| PROBLEM DETAILS |
Report how many lines below include the string "agent". Please keep the reply to that number.

| EXERCISE MATERIALS |
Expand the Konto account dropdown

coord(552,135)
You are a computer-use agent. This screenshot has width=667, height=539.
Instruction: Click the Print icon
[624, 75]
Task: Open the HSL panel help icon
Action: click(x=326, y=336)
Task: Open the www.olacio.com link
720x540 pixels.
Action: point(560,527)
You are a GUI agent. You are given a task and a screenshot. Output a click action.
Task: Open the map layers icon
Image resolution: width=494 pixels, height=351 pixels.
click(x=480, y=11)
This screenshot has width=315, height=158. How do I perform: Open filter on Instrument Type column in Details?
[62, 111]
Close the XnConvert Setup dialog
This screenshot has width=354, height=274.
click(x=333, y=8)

...

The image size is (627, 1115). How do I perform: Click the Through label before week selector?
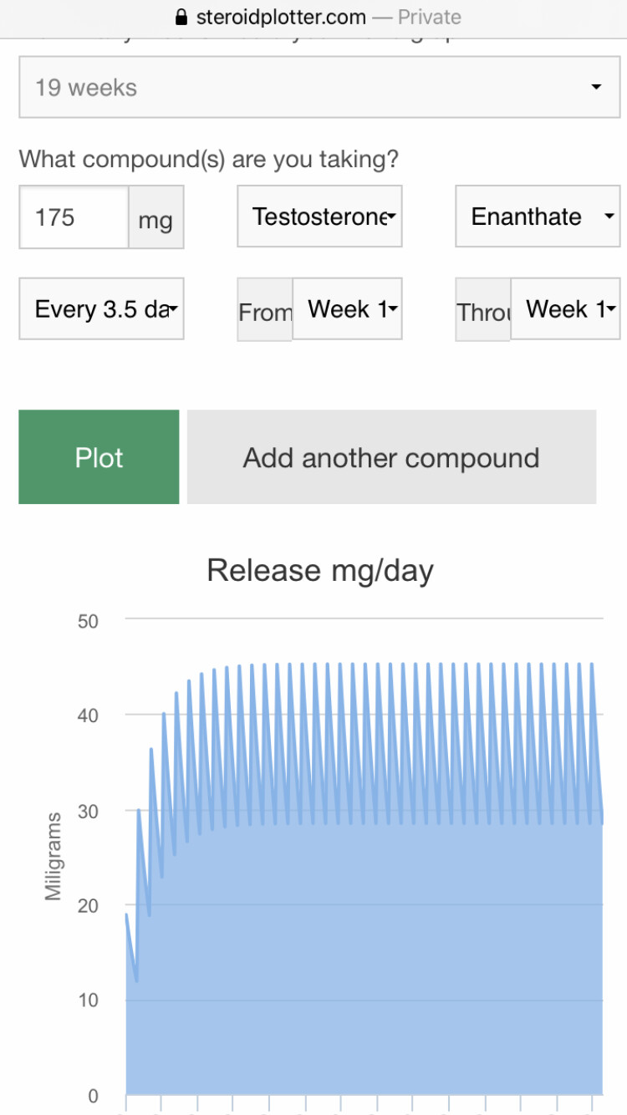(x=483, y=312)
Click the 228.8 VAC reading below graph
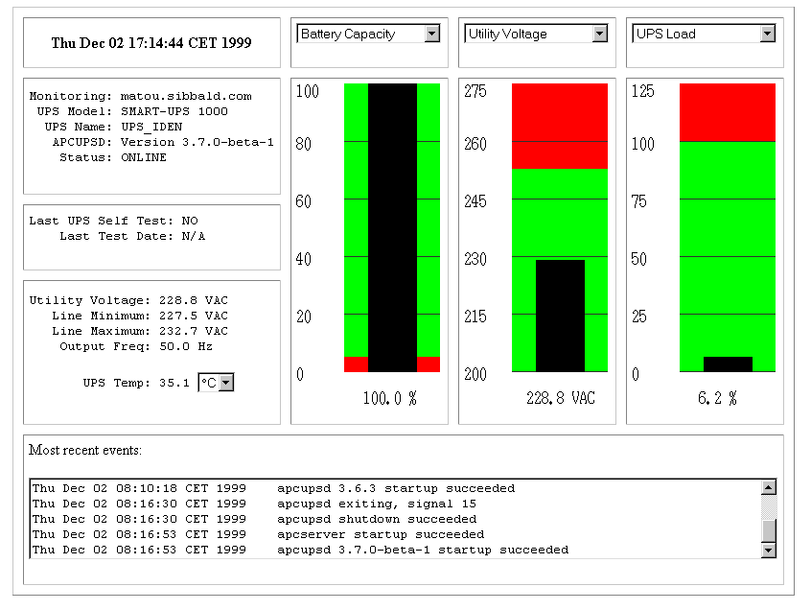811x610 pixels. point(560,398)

...

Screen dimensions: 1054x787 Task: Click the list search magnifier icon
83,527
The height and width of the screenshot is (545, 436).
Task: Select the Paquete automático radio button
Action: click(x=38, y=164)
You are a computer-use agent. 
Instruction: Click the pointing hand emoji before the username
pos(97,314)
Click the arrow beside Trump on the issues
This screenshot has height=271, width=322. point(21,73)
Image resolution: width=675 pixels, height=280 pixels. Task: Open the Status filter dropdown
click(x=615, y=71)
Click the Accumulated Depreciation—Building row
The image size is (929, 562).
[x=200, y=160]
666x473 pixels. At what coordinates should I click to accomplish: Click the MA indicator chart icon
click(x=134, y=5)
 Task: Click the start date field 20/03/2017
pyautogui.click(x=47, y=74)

| FINISHED TASK |
3